**WORK REQUEST**
Could you filter the records below and keep only the lines with the word "section"?

**RECORDS TO USE**
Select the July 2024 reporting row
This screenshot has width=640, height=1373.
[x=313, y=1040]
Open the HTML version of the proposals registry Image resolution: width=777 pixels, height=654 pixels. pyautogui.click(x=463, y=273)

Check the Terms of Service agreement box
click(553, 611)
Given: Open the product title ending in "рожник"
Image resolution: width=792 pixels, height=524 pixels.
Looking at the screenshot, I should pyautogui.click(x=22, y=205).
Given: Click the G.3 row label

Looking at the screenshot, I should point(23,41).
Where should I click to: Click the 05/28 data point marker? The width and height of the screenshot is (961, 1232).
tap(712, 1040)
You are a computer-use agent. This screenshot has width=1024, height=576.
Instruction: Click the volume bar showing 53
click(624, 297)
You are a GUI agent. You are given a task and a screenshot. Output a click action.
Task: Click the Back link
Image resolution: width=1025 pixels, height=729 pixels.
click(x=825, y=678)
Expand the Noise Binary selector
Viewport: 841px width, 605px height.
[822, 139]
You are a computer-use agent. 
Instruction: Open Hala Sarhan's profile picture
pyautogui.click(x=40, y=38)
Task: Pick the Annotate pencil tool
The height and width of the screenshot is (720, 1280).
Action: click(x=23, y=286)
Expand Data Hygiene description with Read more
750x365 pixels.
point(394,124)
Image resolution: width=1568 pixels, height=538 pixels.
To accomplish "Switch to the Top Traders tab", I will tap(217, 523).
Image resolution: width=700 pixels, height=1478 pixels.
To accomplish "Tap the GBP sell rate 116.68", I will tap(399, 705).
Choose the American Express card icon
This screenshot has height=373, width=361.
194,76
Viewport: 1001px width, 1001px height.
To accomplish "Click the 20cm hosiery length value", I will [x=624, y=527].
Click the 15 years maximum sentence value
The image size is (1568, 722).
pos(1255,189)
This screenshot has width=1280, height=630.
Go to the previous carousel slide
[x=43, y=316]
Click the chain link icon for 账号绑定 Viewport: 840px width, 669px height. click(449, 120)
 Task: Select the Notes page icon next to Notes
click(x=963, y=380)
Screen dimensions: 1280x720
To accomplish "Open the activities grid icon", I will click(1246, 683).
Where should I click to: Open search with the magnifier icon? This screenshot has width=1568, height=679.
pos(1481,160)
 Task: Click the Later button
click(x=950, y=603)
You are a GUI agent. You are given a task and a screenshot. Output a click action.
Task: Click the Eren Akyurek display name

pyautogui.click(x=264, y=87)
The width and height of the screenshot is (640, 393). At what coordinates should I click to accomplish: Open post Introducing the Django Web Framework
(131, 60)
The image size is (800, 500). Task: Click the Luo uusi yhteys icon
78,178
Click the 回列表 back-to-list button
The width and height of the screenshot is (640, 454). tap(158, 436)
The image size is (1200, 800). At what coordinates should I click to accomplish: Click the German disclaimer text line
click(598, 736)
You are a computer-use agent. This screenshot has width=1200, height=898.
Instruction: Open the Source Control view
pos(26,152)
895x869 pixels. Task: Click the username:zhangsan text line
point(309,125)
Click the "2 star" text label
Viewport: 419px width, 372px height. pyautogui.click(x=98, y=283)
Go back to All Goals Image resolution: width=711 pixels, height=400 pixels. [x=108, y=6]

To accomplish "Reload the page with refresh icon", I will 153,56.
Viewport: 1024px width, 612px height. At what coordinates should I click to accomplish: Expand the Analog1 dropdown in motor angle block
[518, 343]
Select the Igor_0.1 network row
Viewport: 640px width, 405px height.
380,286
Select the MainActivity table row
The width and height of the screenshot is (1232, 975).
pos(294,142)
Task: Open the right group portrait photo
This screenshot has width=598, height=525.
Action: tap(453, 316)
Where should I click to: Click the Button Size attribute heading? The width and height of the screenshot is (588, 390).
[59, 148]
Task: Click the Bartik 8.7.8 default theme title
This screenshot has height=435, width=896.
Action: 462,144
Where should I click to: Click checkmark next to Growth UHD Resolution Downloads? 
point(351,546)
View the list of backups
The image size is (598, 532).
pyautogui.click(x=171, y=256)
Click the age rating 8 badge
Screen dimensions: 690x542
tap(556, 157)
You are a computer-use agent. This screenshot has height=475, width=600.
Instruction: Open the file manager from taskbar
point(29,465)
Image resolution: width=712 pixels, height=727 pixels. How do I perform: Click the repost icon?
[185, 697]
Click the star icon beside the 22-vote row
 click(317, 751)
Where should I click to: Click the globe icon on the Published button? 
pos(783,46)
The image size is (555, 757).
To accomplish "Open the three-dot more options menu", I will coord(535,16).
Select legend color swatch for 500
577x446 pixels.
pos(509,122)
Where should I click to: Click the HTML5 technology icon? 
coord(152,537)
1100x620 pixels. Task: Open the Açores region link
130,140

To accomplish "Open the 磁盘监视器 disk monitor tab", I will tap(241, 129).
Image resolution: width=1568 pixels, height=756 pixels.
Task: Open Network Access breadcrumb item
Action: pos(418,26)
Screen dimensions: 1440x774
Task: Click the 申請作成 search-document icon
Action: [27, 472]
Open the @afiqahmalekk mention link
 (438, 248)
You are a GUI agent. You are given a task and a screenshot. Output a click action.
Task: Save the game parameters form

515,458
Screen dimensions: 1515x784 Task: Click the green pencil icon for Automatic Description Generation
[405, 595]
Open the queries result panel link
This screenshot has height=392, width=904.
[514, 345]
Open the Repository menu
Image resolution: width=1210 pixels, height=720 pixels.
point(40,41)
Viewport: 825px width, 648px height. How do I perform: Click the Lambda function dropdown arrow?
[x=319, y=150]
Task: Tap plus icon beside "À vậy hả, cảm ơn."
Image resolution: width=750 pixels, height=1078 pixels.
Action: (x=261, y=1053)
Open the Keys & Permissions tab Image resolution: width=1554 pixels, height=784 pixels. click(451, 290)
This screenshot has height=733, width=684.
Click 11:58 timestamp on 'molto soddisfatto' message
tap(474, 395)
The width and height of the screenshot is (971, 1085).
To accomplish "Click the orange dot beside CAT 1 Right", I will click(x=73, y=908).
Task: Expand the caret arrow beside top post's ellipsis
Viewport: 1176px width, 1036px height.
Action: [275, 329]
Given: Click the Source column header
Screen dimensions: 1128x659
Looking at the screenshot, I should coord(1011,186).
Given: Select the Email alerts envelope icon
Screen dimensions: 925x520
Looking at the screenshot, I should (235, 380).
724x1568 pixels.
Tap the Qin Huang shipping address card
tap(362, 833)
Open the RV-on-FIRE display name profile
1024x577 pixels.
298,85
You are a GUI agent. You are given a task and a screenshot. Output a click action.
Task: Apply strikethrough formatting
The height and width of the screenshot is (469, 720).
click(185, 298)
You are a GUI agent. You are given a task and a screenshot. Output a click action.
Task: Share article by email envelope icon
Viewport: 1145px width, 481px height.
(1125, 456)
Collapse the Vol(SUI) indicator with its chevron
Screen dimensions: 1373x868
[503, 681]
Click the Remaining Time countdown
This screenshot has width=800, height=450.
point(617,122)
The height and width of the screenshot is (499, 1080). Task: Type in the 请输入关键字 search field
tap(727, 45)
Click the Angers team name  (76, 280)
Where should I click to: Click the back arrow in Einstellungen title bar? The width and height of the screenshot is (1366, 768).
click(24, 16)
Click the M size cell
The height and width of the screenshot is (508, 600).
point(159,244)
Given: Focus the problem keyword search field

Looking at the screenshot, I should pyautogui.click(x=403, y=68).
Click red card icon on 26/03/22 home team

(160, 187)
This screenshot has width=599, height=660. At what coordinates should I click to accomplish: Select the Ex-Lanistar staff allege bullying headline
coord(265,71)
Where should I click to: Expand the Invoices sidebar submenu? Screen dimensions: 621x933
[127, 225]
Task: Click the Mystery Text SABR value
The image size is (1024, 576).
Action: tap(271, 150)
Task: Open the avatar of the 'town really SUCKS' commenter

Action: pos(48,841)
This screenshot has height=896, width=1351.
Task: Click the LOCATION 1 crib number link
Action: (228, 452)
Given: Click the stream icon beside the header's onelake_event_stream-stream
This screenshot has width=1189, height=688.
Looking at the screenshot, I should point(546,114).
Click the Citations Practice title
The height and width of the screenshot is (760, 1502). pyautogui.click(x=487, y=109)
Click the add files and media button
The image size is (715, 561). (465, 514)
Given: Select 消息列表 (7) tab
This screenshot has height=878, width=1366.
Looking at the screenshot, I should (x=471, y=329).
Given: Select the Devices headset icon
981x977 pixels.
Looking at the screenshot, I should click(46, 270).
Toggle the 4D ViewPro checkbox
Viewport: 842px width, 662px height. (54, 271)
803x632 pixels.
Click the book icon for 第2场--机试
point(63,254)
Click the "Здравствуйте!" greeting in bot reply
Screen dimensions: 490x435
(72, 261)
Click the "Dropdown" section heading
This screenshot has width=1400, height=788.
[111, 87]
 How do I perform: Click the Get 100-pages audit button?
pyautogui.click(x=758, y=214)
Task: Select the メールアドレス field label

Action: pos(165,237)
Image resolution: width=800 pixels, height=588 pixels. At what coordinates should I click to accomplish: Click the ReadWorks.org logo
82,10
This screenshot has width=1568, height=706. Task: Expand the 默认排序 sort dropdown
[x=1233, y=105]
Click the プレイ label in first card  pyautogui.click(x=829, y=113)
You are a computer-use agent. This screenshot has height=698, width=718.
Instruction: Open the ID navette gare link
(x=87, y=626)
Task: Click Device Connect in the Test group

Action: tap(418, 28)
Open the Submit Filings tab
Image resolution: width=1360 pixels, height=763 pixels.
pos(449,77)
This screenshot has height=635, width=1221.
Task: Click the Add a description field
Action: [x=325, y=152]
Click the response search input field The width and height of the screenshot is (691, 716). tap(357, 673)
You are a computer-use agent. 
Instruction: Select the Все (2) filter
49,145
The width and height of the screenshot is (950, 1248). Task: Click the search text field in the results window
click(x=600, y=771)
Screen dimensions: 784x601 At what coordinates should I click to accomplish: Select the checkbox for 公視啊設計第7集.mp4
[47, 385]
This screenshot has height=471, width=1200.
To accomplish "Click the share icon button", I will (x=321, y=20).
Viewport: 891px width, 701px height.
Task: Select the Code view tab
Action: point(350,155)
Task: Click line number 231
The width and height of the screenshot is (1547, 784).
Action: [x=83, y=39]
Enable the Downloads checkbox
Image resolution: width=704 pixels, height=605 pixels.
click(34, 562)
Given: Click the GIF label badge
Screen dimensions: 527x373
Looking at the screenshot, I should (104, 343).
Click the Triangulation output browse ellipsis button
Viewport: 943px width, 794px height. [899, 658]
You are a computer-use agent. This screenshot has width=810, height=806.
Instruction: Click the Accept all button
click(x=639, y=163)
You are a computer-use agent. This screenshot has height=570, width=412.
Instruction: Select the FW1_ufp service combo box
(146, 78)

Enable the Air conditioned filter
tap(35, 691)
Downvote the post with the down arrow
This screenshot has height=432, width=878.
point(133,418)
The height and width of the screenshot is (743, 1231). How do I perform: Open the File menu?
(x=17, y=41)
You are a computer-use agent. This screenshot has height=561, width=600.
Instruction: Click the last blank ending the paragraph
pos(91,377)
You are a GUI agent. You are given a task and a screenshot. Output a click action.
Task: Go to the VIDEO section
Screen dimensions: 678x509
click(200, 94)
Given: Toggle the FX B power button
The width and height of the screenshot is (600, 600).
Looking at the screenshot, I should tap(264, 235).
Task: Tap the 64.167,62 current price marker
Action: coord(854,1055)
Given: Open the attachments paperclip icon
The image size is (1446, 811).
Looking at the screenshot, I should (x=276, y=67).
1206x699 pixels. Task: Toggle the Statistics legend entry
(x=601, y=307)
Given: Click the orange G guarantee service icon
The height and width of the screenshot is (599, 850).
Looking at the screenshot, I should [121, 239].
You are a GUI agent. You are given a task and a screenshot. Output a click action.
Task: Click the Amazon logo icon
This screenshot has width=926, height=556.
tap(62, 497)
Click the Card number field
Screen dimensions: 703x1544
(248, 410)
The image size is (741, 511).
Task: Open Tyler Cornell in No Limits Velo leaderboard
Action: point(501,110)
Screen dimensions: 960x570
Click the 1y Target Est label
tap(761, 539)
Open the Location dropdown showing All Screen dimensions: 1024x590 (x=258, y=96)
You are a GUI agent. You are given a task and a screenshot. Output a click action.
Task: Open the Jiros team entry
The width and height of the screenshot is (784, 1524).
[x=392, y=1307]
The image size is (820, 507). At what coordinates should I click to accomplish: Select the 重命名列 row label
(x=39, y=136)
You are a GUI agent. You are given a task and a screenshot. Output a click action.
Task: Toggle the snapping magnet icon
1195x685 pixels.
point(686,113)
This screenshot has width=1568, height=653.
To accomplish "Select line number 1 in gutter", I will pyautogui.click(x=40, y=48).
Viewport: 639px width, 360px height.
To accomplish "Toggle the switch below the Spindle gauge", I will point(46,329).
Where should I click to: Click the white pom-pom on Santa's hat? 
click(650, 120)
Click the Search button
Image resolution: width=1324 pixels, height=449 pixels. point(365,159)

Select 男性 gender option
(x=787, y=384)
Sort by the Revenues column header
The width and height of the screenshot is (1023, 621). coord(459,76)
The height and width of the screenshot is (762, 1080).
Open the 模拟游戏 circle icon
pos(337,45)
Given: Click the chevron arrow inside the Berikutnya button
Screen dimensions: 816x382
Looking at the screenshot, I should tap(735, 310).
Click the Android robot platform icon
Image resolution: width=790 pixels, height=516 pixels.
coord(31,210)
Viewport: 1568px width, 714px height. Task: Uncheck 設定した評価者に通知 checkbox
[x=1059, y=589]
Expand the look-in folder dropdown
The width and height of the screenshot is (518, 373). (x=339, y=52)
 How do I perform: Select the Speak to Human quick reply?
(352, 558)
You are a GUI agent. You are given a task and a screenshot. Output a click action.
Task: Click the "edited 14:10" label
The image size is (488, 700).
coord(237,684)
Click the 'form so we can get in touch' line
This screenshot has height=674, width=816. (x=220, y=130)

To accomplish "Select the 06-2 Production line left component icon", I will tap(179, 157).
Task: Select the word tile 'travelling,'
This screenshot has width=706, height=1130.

**RESPONSE FOR THIS EXERCISE**
Click the "Dropdown" section heading
Task: Go to the VIDEO section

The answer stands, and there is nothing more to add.